__ASSIGNMENT__. Give back the full data character for character.

__MATERIALS PROVIDED__.
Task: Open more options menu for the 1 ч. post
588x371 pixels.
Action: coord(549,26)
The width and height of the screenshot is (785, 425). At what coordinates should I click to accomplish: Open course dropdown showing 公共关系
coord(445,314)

__EXERCISE ANSWER__.
Task: Open more options menu for the 1 ч. post
588x371 pixels.
Action: coord(549,26)
The width and height of the screenshot is (785, 425). At what coordinates should I click to accomplish: Open course dropdown showing 公共关系
coord(445,314)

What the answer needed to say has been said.